- Texto fornecido

┌──

ODEBRECHT A maior recuperação judicial da história,
referente aos R$ 98 bilhões em dívidas da Odebrecht, é conduzida pelo juiz João de Oliveira Rodrigues Filho. O magistrado é alvo de cinco ações do Banco do Brasil em razão de uma dívida de R$ 1,1 milhão. A instituição financeira também é credora de
R$ 7,8 bilhões da Odebrecht, e, por consequência, parte na recuperação judicial. Segundo a lei,
o juiz deve se dar por suspeito caso seja
“credor ou devedor de qualquer das partes”.Em outro
processo de recuperação de uma empreiteira da qual o Banco do Brasil é
credor, um advogado mencionou a dívida do juiz, que suscitaria, em tese,
sua suspeição. O caso foi parar no CNJ. Segundo o conselho, juízes
estão impedidos de julgar processos em que tenham dívidas com as partes.
Ao órgão, o juiz disse que se afastou do processo para defender sua
honra, o que encerrou o procedimento. Na Justiça, ele pede que os
processos do banco sejam colocados em sigilo. Rodrigues Filho foi alvo
de outras seis representações no CNJ.
APOSENTADO Nos últimos meses, a
empresa aérea Ita, da Itapemirim, interrompeu suas operações, em razão de dívidas com credores. Desde 2012, o grupo – que chegou a operar a maior frota de ônibus do País – está em recuperação judicial. Atualmente,
o processo está na Justiça paulista. Começou, no entanto, no Espírito Santo,
sob condução do juiz José Paulino Lourenço, que foi aposentado compulsoriamente pelo Tribunal de Justiça capixaba. Segundo as apurações da Corregedoria do TJ-ES, o filho de Lourenço teria uma espécie de
“sociedade informal” com um administrador judicial que teria proximidade com juiz.

└──

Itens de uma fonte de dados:
┌──

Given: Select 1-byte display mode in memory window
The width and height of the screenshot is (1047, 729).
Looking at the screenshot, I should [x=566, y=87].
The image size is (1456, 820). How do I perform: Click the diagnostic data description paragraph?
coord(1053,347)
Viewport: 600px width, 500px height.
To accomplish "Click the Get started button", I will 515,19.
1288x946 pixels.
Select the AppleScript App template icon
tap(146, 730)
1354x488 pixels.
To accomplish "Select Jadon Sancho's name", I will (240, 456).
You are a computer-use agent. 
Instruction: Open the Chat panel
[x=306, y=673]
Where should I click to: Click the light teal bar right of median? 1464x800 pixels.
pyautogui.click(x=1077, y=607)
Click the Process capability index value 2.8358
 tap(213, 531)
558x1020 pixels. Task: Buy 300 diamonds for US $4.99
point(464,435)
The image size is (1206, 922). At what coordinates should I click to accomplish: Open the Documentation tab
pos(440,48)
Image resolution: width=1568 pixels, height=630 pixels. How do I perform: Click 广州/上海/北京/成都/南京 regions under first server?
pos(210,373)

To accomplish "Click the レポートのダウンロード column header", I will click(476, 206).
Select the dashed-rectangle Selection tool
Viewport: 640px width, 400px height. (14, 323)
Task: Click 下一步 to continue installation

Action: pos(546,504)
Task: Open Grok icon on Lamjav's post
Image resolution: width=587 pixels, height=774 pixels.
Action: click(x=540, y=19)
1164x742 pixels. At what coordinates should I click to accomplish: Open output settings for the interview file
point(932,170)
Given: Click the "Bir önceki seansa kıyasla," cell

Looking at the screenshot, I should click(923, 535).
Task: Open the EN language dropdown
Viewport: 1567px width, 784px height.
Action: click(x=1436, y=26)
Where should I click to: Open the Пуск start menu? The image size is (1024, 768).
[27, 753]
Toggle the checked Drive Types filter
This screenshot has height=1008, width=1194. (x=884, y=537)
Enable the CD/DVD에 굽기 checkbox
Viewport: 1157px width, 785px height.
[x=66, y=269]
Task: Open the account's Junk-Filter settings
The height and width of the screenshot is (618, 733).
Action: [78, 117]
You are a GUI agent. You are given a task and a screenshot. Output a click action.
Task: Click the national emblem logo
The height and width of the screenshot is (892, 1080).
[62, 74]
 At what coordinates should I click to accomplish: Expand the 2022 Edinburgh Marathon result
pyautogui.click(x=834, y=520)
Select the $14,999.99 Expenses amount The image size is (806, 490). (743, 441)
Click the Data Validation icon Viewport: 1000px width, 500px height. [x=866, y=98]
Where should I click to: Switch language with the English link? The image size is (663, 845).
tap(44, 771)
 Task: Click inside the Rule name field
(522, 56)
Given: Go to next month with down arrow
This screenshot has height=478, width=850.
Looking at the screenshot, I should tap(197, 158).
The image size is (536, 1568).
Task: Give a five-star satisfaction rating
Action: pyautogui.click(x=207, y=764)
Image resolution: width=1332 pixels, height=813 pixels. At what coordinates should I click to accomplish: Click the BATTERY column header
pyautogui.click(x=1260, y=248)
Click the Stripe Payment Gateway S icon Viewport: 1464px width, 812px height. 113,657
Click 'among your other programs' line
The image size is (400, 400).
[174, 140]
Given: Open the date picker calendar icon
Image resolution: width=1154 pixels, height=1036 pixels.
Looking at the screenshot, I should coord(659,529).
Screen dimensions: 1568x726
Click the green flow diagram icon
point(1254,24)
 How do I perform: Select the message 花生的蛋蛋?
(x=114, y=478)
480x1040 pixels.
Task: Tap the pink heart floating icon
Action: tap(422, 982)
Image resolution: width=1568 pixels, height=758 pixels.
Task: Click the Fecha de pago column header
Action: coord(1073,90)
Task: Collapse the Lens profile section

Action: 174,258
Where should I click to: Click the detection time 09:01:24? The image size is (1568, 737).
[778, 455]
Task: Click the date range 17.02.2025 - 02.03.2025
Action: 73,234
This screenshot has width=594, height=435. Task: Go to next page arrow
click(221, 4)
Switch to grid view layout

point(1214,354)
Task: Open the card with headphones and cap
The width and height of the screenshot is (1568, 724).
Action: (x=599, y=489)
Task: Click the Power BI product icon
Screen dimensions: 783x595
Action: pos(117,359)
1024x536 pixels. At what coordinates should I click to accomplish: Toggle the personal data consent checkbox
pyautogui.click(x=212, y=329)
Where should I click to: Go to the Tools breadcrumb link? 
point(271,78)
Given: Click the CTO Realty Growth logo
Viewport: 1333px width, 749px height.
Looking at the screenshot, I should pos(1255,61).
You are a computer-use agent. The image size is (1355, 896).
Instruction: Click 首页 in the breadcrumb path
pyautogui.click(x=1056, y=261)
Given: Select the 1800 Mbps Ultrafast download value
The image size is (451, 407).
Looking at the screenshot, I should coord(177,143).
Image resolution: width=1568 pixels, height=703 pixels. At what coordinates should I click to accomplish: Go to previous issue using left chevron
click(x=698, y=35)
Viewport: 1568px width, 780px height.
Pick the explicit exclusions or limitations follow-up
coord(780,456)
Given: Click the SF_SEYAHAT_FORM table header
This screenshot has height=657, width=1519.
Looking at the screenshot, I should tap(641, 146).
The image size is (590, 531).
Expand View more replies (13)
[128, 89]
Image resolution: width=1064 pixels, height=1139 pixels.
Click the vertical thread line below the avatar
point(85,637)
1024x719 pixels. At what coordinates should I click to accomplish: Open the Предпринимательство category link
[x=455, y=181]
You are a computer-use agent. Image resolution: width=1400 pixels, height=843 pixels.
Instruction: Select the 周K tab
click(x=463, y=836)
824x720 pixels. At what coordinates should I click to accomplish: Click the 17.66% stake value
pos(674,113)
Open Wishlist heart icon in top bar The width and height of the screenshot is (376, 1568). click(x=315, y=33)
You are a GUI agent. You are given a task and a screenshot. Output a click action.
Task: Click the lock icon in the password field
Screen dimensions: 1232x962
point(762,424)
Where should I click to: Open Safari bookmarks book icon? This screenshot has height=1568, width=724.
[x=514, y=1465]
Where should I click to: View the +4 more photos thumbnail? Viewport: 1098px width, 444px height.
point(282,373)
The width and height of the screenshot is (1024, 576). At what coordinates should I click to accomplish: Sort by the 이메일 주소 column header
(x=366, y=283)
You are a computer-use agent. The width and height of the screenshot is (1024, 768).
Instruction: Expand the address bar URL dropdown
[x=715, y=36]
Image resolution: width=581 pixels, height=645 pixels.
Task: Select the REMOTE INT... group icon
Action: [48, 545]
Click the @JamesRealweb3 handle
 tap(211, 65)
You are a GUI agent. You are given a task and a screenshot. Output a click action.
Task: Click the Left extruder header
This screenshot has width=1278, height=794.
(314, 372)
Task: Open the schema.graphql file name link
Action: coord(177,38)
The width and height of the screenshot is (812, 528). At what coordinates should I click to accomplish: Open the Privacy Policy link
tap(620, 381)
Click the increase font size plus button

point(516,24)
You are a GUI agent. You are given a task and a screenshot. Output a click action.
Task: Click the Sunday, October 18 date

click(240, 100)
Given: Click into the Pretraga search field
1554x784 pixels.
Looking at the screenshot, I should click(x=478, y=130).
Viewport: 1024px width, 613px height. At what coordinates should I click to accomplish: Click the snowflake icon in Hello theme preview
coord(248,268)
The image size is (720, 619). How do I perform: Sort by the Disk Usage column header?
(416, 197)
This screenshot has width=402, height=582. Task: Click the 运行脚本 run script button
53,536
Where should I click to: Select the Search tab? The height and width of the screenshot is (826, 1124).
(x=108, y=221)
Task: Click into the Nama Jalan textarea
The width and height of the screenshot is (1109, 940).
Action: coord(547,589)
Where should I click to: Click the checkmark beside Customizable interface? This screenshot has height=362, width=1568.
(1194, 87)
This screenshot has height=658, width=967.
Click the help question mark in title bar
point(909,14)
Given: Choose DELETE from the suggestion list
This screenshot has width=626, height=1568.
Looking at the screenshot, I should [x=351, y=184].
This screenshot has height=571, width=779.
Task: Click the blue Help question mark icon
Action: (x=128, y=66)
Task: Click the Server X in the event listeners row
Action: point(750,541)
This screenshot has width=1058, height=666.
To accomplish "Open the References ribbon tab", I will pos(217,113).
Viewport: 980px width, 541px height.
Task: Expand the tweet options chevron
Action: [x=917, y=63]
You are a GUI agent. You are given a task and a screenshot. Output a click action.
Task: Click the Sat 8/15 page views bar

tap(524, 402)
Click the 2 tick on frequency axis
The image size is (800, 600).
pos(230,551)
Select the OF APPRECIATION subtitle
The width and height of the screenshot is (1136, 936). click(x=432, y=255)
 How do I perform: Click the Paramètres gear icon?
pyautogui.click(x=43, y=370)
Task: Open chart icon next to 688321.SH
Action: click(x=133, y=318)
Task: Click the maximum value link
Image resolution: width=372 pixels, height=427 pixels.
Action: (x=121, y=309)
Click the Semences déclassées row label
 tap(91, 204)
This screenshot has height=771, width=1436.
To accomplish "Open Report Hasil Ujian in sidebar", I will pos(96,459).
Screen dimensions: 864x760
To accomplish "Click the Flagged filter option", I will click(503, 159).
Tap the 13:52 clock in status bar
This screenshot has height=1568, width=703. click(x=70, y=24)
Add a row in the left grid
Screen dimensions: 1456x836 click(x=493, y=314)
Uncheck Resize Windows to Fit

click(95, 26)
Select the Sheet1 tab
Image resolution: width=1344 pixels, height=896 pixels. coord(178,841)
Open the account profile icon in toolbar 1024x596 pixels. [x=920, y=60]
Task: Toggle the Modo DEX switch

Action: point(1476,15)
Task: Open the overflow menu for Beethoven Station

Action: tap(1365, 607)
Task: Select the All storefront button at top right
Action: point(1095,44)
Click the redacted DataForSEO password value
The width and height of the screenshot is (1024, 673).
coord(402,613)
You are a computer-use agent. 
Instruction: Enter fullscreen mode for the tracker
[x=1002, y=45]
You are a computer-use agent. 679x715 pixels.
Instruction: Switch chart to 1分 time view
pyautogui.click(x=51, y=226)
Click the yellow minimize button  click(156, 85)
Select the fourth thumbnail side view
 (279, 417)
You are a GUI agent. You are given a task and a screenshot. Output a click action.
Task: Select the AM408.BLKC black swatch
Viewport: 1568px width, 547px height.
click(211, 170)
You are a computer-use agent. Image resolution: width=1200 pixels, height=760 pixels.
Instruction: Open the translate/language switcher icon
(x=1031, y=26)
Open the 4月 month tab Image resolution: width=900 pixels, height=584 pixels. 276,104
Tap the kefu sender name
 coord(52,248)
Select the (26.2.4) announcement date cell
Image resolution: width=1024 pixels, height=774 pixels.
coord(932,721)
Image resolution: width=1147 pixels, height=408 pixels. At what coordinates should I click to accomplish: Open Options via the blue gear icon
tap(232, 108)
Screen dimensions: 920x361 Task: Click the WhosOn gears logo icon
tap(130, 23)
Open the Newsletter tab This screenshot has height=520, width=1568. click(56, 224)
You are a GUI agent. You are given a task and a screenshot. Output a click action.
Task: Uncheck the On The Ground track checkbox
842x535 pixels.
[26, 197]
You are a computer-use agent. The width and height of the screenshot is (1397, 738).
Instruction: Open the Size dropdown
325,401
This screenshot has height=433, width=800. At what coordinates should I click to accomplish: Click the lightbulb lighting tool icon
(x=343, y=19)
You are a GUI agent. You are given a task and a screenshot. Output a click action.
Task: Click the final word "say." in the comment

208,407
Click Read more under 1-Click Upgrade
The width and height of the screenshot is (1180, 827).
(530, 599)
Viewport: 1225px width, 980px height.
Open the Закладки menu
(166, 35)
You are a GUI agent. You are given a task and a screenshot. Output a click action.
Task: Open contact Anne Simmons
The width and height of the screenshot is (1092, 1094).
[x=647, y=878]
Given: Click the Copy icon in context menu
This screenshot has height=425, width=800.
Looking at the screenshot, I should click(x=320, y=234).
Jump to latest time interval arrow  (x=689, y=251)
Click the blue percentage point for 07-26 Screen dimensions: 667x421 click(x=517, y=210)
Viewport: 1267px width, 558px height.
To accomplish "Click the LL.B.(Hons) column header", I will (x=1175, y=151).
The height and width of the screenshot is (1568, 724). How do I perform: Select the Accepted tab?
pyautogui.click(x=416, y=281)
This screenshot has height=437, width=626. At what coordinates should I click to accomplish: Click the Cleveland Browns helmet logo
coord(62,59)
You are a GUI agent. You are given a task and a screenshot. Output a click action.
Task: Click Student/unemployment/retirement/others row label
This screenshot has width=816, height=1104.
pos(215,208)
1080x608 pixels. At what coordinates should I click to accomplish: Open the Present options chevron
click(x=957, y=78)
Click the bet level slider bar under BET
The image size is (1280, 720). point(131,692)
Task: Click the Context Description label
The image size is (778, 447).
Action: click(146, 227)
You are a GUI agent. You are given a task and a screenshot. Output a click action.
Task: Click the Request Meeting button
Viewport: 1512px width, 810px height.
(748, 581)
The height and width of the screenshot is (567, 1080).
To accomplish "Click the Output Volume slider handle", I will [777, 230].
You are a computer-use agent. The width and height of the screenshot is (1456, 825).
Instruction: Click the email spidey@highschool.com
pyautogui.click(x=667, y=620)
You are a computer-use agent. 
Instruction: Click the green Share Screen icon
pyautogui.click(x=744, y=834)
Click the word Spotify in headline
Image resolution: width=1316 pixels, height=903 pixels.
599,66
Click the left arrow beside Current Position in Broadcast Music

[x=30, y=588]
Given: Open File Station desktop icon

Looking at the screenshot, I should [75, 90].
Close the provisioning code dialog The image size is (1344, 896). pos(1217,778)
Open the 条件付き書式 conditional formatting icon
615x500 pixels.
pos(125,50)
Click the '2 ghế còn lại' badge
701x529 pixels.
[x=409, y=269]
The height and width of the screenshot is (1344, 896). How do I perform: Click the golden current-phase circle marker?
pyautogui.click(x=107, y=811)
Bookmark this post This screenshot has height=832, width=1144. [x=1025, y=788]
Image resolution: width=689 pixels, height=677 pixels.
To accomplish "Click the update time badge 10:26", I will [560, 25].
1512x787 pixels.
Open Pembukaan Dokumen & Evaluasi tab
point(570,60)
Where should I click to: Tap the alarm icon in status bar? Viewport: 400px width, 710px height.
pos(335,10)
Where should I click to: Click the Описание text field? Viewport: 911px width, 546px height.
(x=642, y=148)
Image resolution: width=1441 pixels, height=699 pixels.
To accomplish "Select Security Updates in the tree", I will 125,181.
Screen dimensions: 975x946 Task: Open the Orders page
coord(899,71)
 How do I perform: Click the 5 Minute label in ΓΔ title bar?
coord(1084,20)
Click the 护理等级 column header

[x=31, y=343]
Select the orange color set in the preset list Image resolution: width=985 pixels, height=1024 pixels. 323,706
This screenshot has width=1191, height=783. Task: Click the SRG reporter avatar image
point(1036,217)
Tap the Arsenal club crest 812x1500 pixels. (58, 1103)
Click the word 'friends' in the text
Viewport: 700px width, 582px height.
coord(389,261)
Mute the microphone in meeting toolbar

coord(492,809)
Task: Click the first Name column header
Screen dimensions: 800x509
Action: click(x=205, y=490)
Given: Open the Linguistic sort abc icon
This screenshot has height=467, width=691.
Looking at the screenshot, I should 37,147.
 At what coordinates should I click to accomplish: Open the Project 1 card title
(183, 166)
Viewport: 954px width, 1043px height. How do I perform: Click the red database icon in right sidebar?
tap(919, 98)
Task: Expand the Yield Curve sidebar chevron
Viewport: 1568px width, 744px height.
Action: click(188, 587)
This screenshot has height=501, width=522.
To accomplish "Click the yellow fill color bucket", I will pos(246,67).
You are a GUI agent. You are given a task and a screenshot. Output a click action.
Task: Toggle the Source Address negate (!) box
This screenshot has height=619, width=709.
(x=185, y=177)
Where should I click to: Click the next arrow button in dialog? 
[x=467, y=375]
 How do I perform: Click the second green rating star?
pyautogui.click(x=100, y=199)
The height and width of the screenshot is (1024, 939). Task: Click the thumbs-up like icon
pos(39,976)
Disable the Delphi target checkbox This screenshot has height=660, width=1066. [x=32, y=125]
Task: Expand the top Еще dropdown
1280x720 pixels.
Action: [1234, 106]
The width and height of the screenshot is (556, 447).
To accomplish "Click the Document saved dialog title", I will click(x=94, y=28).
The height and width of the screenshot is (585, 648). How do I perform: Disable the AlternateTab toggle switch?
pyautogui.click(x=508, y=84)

└──

- Problemas e tarefas
A – No texto sobre recuperações judiciais, reescreva em forma de lista o parágrafo iniciado por "APOSENTADO Nos últimos meses", mantendo seus fatos principais.
B – Transcreva do texto sobre recuperações judiciais o trecho que vai de "Ao órgão, o" até "representações no CNJ.", inclusive.
C – Dê continuidade ao texto sobre recuperações judiciais a partir do ponto em que ele termina.

- Respostas por tarefa
A –
- A companhia aérea Ita, da Itapemirim, interrompeu as operações nos últimos meses por causa de dívidas com credores.
- O grupo, que chegou a operar a maior frota de ônibus do País, está em recuperação judicial desde 2012.
- O processo tramita hoje na Justiça paulista, mas começou no Espírito Santo, sob condução do juiz José Paulino Lourenço.
- Lourenço foi aposentado compulsoriamente pelo Tribunal de Justiça capixaba.
- Segundo a Corregedoria do TJ-ES, o filho do juiz teria uma "sociedade informal" com um administrador judicial próximo ao magistrado.

B –
Ao órgão, o juiz disse que se afastou do processo para defender sua
honra, o que encerrou o procedimento. Na Justiça, ele pede que os
processos do banco sejam colocados em sigilo. Rodrigues Filho foi alvo
de outras seis representações no CNJ.

C –
Em Goiás, uma suspeita de fraude de
recuperação judicial foi parar na esfera criminal. Segundo o Ministério
Público Estadual, uma recuperação judicial de R$ 250 milhões do Grupo
Borges Landeiro, gigante do ramo imobiliário, não passou de uma “ficção”
para enganar credores e sumir com o dinheiro que serviria para
construir empreendimentos. Conforme a denúncia, o grupo induziu a
Justiça a erro para esconder seu patrimônio de credores.
Até o
momento, o MP denunciou 15 pessoas por fraude, e foram autorizados
bloqueios de até R$ 500 milhões. Um advogado da equipe jurídica do grupo
delatou todo o esquema, e entregou áudios e documentos ao Ministério
Público.
TCU
Suspeita de conflito de interesses envolvendo ex-magistrados pautaram recentemente até o debate eleitoral. Em 2020, sete meses após deixar o Ministério da
Justiça, o ex- juiz Sérgio Moro – pré-candidato do Podemos à Presidência
– foi contratado pela Alvarez & Marsal.
Entre as empresas cujos processos têm o escritório como administrador,
estão a Odebrecht e a OAS, dois dos maiores alvos da Operação Lava Jato,
cujos executivos foram julgados por Moro. O TCU passou a apurar o contrato de Moro com a consultoria.
O presidenciável nega ter prestado serviço para empresas alvo da Lava
Jato. Até agora nenhuma acusação formal foi apresentada contra o
ex-juiz.
Ex-juízes afirmam que atuaram dentro dos limites legais
Os juízes e ex-magistrados defendem sua atuação e sustentam que atuaram dentro da lei. Tiago Limongi afirmou não ver conflito de interesses em sua relação com o escritório Laspro. “Quando das nomeações, a minha ida à Laspro não era sequer uma hipótese.” Ele declarou que, em agosto de 2020, deixou a Vara de Recuperações para atuar na Fazenda Pública. “Já estudava me exonerar.” A Laspro afirmou que já atuava em recuperações “em inúmeras comarcas do interior antes dele atuar como juiz auxiliar”. “A entrada de Tiago no escritório em nada altera nossa linha de
atuação.”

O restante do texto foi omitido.